MARTIN: It's - talk a bit, if you would, about the - how it affects the way people vote. And I'm thinking about this because I'm thinking about a juror that I heard speak on, you know, one of the cable news programs after she served on a jury in which one of President Trump's associates, you know, was convicted of conduct related to trying to - was related to, you know, Russian malinfluence influence during the 2016 election. And this woman was a Trump supporter. And she was asked about - she acknowledged freely that she had voted for President Trump, but she still voted to convict the particular person because she felt that the evidence warranted that. And she was asked about whether, you know, the whole Russian influence campaign. And she said, well, I didn't see any Russians in the voting booth with me, so my vote had nothing to do with that.
ARAL: Yeah.
MARTIN: But what you're saying is, actually, they were there.

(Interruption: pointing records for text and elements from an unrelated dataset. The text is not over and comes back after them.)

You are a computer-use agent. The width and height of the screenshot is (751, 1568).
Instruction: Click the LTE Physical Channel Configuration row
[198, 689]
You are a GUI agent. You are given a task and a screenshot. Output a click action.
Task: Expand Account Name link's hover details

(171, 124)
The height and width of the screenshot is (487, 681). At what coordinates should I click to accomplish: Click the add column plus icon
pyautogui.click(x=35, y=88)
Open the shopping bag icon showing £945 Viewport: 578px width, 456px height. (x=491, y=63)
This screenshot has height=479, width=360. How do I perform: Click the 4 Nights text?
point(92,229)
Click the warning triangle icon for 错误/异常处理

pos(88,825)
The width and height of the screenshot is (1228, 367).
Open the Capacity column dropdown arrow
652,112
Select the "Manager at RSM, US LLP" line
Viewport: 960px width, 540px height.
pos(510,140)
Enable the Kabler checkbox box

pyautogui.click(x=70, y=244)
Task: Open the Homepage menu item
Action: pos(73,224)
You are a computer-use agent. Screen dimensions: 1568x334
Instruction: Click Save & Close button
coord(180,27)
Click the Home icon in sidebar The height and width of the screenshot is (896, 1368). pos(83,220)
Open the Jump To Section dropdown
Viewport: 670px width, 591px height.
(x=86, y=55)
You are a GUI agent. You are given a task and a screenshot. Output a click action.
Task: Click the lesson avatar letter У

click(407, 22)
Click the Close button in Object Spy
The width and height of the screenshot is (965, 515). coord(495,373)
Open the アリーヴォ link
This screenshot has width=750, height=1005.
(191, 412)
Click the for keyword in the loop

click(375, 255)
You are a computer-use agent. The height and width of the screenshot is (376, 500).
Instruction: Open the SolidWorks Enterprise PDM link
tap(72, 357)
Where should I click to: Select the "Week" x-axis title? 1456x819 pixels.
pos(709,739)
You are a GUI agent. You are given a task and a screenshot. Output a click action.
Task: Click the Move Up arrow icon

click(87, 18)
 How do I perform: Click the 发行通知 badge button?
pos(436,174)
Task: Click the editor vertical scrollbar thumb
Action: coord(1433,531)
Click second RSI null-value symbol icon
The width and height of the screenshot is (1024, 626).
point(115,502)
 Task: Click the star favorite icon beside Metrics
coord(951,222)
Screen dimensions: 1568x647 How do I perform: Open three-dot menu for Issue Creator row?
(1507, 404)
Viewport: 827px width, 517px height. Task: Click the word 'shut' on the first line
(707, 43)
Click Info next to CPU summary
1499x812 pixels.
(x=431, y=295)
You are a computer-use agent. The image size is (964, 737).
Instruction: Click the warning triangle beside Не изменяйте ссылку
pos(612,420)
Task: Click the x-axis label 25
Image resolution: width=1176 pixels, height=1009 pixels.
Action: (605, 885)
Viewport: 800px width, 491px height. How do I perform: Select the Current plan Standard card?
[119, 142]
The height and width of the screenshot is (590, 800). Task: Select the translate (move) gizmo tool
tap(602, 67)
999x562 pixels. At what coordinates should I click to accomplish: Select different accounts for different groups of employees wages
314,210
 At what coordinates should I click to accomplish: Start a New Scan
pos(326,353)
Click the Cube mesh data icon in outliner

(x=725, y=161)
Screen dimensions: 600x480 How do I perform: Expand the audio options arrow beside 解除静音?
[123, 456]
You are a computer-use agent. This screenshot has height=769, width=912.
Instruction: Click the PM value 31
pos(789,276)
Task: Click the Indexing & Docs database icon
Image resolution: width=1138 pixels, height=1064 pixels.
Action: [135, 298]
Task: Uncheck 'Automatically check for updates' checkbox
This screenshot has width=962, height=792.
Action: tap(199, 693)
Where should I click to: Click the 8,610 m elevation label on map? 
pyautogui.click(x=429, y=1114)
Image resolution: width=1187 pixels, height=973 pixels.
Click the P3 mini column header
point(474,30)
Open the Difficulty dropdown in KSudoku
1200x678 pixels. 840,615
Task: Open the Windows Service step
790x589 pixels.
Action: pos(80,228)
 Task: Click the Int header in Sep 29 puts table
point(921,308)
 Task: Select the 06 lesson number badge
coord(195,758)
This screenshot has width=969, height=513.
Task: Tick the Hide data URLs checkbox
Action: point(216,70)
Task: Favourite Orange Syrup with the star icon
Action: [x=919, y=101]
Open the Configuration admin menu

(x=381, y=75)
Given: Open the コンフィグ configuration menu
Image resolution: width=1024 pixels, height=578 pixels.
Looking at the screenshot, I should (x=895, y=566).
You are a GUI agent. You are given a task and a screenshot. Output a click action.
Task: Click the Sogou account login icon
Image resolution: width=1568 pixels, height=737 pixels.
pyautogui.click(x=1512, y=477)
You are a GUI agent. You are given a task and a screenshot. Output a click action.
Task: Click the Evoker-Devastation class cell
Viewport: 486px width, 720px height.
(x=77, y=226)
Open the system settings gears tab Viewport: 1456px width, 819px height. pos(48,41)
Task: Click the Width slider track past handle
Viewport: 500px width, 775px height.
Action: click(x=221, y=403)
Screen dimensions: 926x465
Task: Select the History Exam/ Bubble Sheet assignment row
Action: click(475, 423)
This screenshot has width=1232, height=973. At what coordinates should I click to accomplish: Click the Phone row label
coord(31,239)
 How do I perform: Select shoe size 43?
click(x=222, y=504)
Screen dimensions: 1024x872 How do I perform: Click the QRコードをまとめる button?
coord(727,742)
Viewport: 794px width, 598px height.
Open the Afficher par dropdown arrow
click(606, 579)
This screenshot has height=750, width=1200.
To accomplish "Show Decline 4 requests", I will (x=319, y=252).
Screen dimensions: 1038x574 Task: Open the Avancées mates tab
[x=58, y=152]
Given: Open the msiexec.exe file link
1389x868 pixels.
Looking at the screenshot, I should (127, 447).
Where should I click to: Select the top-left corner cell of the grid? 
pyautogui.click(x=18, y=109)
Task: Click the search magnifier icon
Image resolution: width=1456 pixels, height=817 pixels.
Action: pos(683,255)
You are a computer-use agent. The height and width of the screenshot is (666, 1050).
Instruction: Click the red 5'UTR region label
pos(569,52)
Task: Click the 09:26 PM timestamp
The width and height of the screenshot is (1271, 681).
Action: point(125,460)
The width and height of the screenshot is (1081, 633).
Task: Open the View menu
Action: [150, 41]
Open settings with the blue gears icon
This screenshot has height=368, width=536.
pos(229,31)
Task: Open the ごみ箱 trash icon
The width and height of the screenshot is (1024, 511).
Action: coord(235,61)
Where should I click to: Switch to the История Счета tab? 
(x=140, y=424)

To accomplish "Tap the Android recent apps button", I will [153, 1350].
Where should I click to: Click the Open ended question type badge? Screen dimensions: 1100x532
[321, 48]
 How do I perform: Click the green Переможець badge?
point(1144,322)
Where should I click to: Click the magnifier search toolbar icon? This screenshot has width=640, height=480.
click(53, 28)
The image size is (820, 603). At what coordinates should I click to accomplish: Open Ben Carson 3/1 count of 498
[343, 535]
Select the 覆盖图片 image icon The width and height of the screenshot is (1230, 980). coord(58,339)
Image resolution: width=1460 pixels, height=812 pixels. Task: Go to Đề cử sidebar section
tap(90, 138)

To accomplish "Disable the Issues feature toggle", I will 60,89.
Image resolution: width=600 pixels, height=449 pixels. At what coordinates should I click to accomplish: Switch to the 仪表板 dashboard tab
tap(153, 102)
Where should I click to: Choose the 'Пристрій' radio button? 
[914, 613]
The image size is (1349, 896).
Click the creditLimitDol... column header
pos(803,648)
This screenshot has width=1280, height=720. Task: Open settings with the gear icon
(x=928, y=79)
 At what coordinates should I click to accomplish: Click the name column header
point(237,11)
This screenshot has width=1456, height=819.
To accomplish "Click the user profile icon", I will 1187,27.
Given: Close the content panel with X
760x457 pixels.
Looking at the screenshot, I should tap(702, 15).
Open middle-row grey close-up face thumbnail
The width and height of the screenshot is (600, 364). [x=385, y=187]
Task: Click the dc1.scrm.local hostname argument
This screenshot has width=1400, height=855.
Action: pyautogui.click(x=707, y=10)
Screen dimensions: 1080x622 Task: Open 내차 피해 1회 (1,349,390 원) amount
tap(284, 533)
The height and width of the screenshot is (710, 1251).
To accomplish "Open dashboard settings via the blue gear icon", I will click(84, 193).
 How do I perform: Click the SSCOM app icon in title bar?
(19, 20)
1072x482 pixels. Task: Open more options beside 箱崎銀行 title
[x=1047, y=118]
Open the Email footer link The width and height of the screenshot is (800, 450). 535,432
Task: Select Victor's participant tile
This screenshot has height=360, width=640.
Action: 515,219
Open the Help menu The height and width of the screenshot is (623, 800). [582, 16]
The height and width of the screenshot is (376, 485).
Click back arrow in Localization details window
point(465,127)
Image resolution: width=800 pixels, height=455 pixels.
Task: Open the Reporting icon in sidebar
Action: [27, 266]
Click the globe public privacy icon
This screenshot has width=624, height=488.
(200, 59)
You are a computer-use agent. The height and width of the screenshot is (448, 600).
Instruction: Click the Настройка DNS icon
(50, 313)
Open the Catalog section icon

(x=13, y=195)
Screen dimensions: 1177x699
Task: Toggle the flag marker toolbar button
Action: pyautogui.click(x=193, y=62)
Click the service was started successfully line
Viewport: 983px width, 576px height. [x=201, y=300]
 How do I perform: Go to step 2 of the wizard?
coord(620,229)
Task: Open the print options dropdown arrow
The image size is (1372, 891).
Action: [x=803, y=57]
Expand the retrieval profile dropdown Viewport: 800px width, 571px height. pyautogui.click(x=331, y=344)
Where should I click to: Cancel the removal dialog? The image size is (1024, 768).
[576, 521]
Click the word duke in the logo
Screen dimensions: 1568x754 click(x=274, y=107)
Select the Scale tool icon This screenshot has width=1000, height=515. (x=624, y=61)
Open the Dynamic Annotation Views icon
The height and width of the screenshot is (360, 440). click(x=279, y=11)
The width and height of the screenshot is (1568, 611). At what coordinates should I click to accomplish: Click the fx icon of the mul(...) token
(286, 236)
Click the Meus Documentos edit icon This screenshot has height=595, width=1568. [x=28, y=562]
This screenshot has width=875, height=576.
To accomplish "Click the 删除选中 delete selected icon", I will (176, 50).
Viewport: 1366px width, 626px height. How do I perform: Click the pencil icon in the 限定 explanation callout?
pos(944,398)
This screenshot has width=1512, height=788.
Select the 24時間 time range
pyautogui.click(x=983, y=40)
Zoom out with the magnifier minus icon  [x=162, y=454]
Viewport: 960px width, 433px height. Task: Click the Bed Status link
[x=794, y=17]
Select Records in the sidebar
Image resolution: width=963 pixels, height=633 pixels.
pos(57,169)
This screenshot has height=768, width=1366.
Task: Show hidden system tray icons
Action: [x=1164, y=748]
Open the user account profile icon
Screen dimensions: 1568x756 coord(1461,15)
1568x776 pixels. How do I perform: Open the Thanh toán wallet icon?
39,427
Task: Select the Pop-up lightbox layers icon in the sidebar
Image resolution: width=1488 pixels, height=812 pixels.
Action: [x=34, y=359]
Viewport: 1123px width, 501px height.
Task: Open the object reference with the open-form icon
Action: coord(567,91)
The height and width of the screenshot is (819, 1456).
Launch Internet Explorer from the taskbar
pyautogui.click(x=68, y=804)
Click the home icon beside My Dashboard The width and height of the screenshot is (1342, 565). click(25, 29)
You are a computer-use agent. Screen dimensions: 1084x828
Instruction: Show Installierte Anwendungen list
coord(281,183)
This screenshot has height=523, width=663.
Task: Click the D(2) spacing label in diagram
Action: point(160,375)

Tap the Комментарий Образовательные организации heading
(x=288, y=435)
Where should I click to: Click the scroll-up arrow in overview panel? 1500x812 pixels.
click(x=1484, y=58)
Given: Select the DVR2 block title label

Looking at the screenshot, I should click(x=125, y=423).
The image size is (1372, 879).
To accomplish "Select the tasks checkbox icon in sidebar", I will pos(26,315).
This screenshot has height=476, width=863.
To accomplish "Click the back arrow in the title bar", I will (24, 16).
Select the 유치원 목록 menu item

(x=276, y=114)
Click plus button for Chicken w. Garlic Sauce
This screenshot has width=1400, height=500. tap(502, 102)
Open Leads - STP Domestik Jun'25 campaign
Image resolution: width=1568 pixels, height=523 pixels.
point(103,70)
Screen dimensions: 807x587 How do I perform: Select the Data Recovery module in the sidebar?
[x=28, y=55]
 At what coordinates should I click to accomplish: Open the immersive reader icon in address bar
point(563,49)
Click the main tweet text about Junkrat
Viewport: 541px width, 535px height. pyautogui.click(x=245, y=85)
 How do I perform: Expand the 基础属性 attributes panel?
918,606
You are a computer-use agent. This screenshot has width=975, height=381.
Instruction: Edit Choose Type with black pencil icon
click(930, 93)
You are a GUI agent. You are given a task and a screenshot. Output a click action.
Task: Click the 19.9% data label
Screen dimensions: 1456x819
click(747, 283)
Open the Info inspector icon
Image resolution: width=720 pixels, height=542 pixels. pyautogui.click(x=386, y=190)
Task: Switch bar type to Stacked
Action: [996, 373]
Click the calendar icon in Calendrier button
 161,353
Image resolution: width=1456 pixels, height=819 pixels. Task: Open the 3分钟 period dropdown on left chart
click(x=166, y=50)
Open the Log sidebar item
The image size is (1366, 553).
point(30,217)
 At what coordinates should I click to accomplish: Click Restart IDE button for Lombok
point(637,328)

ARAL: Large-scale experiments involving over 60 million people on Facebook have demonstrated that very easy short messages on Facebook can dramatically change voter turnout. They did experiments in 2010 and in 2012, and they've shown that voter turnout can be affected. We have less indication that it would affect vote choice - that somebody who would definitely have been voting for Hillary Clinton would now vote for Donald Trump. But turnout and voter suppression could have a potential effect, not only in 2016, but now as we approach possibly the most consequential election of our generation.
MARTIN: It just - again, in the peril versus promise ledger, it just - what was disturbing is that it just seemed as though many of the proposed solutions have other unintended consequences which are also negative. For example, you said that people who - you know, if you cheered Twitter's decision to label fake news tweets, that the labels can also cause readers to distrust true news and create an...
ARAL: That's exactly right.
MARTIN: ...Implied truth effect that leads readers to believe that anything not labeled false is true.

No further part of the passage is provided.